Airbus most likely “cannot meet the obligations” required to fulfil existing orders for the embattled Boeing 737 Max, Emirates president Sir Tim Clark has said in a CNN interview.
According to Clark, rival carriers Airbus and Boeing each had approximately 6,000 various backlogs of aircraft on order.
“For Airbus to crank up the manufacturing plant to produce the Max cancellations is probably not going to be feasible,” said the airline executive.
“In the end, what is happening, Flydubai has 14 Max grounded, but….we’ve got 140 on order and that is compromising its growth,” continued Clark.
Touching upon Boeing’s efforts to get the grounded 737 Max airborne again, Clark claimed he doesn’t “see much going on”.
“Perhaps I’m being a bit disingenuous to Boeing, but it’s important that the regulators get this one sorted out,” he said, adding that he believes the aircraft will fly again “sometime in the first quarter of next year, calendar – January, February, March, latest [by] April.”
However, Clark said that Boeing will eventually “get it right.”
Additionally, Clark said that he believes Boeing’s delivery of 150 777x aircraft to Emirates – which were due in June – is likely to be delayed.
“I would say that’s a little bit optimistic. Q3 of 2020 I would say….my money’s on Q1 if you’re going calendar April 1. If you’re not, it would be Q2 in calendar,” he said.
Boeing seeks to get 737 Max airborne
On Wednesday embattled Boeing announced that it intends to obtain regulatory approval for its 737 Max by the end of the year, according to Reuters.
“Our top priority remains the safe return to service of the 737 Max, and we’re making steady progress, Boeing President and CEO Dennis Muilenberg said in the statement.
The Boeing CEO, who was recently called upon by the Federal Aviation Administration to explain the discovery of damning documents which identified early issues with the 737 Max’s unique software, was removed from the company’s board of directors earlier this month to allow him to “focus full time on running the company."
Muilenburg is also expected to testify before the House Transportation and Infrastructure Committee on 30 October and the Senate Commerce Committee within the coming weeks.

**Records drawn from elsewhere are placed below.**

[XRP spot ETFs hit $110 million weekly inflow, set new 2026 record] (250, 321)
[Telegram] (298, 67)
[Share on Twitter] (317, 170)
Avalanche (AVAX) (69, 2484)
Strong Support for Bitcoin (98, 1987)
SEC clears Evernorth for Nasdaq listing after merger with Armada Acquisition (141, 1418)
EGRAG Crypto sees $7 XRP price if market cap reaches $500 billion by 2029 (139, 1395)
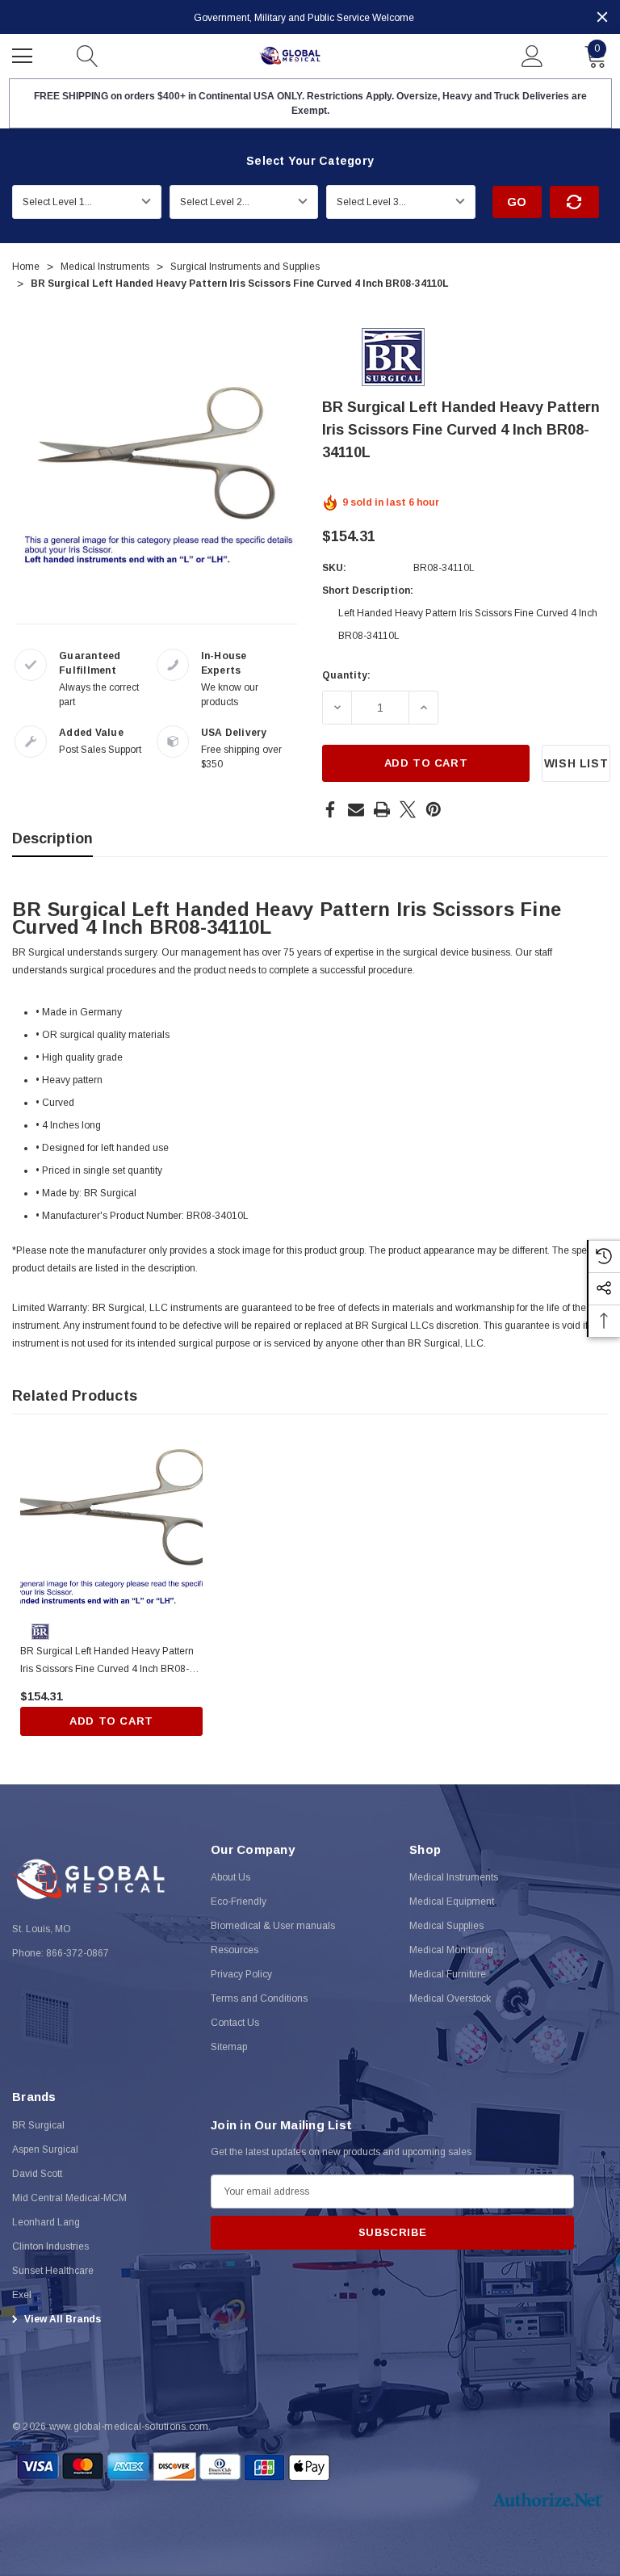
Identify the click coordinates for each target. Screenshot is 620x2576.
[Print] (382, 809)
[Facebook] (330, 809)
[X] (408, 809)
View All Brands (61, 2319)
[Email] (356, 809)
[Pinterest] (433, 809)
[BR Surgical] (392, 356)
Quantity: (346, 675)
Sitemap (229, 2047)
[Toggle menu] (24, 54)
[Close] (602, 17)
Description (52, 838)
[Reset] (574, 202)
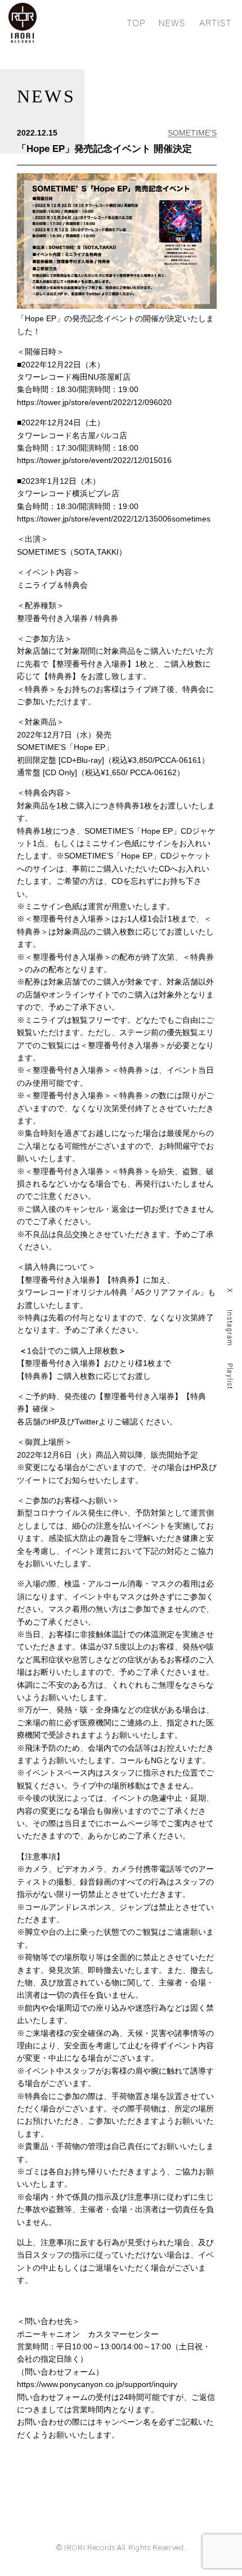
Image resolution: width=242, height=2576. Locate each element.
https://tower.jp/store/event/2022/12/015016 (94, 460)
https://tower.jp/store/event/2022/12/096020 (94, 402)
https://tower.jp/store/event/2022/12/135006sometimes (113, 518)
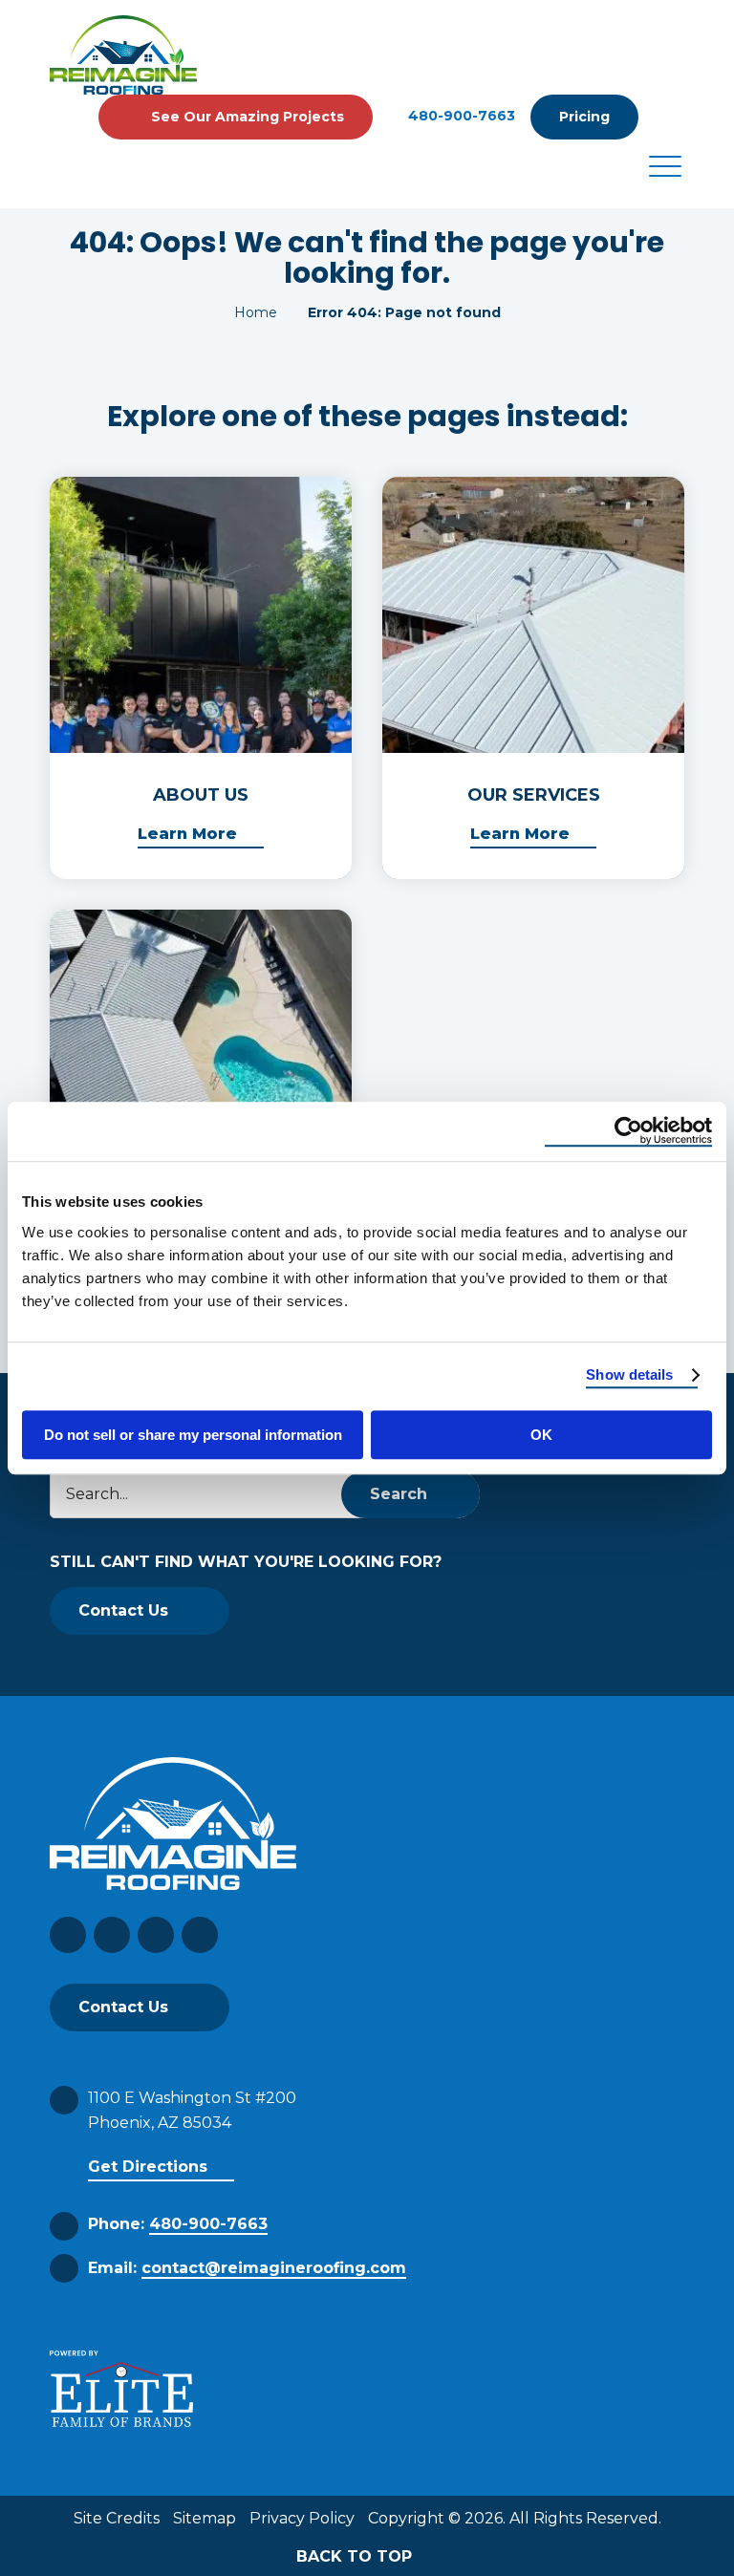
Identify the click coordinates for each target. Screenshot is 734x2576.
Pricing (584, 116)
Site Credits (117, 2518)
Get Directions (147, 2166)
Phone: (178, 2224)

“I anticipate there will be tough questions, challenging questions, a lot of scrutiny... And frankly, we support the scrutiny on the work that we’re doing,” he told analysts and journalists on a conference call.
Boeing is under pressure on multiple fronts, including over cutting safety corners and adding new software to its jets without telling pilots about the changes, as its global Max fleet was grounded in March this year following two fatal crashes.
An Ethiopian Airlines 737 Max 8 plane crashed after takeoff, killing all 157 passengers and crew onboard.
That crash came just five months after the October 2018 crash of a Lion Air 737 Max 8, which killed all 189 people onboard.
An investigation revealed that the planes crashed due to a flaw in the onboard software, which prevented pilots from identifying errors in flight.